Posted by Serin-Delaunay, Jun 7, 2017 at 3:10 pm
Currently reviewing the PR on Github. Found this:
Posted by Serin-Delaunay, Jun 5, 2017 at 2:16 pm
fejoa wrote
The change really is just a bit of a quirk. Is it really worth donning a crappy tin helmet just to evade ESP when you could be using ESP and wearing a more powerful helmet to help you find your enemies and kill them instead? I haven't tested whether it improves one's chances against battle mages etc, but it doesn't prevent you being infraseen, so I think a hapless, tin-helmet-wearing player would still get bombed by the corporation in the end.
Is it really worth adding a whole material property/game rule just to let creatures evade ESP when you could add an item that does the same thing in a way that's more consistent with the existing game rules?
Does the BlockESP flag prevent creatures from using ESP, or just being detected?
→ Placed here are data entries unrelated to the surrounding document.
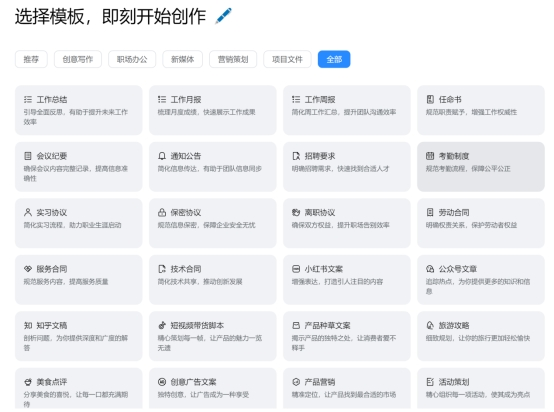Click the bell icon on 通知公告

pos(162,156)
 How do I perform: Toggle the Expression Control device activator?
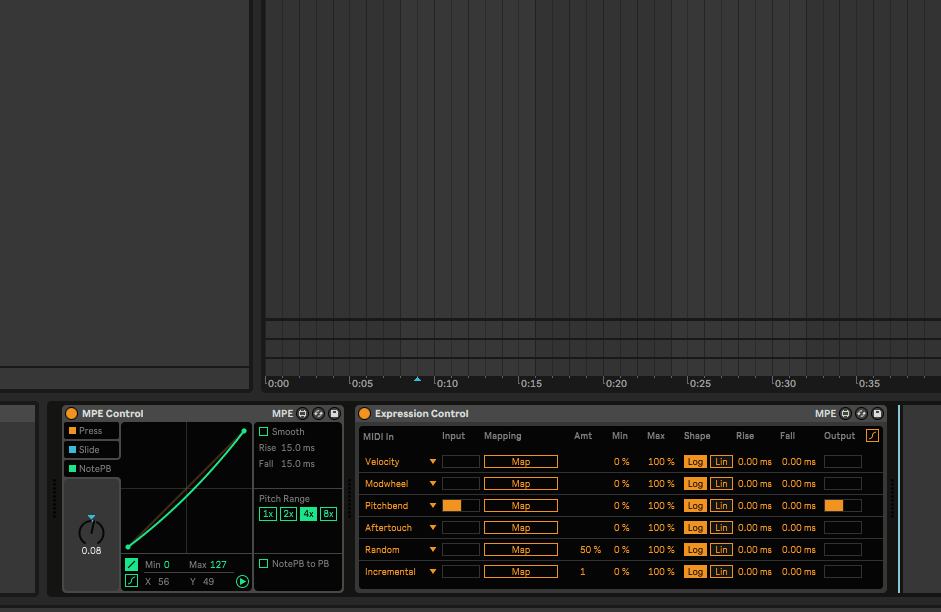364,414
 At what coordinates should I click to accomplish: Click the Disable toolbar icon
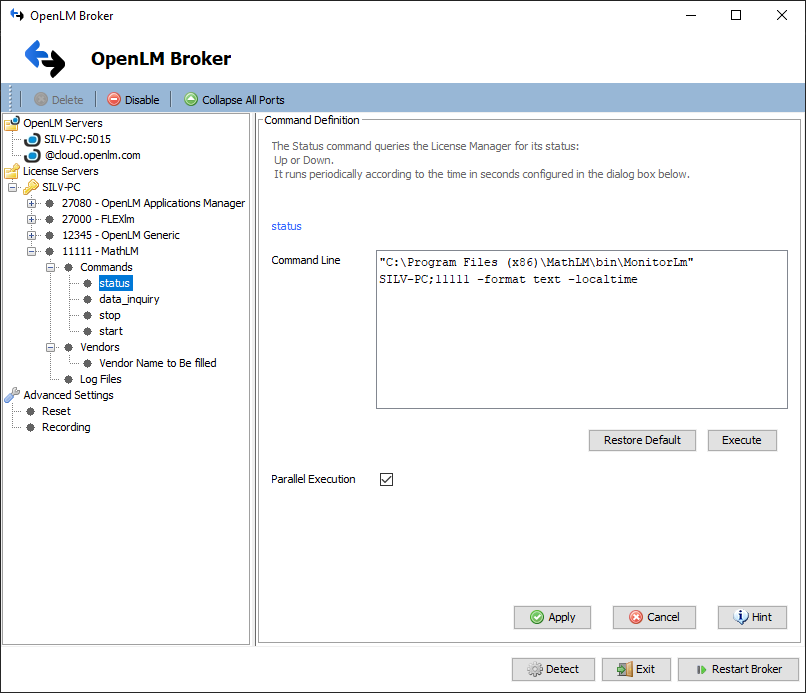click(114, 100)
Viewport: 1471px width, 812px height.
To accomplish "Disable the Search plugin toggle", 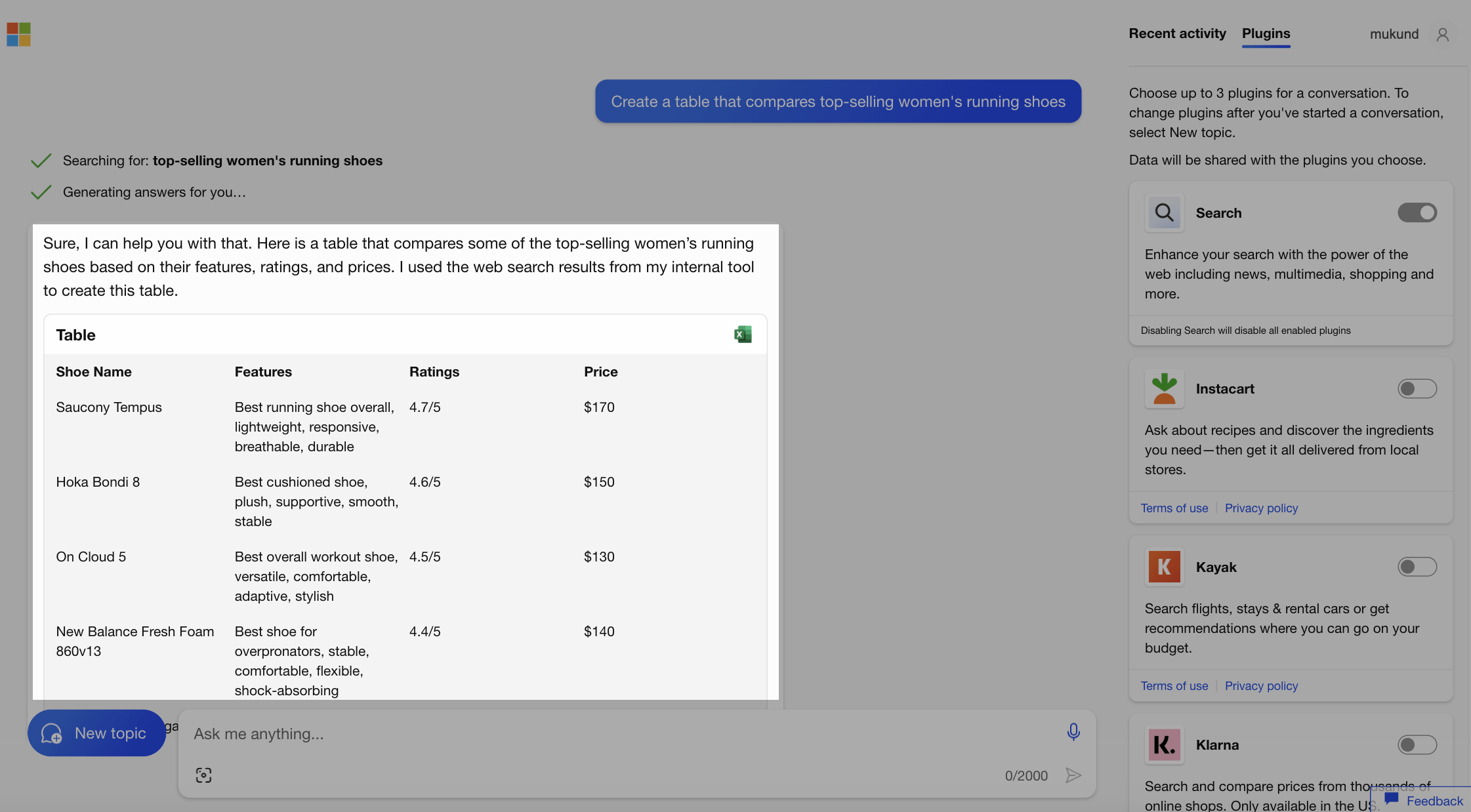I will pyautogui.click(x=1417, y=213).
Why?
About 1 in every 41 plain helmets are tin (no other headgear is generated as tin), and by the time the player has high enough INT to use ESP reliably almost every humanoid NPC will reject tin helmets because there are better options strewn around the dungeon floor. Will players ever fail to detect a threatening NPC because they found a tin helmet?
Does this change add more depth or more complexity?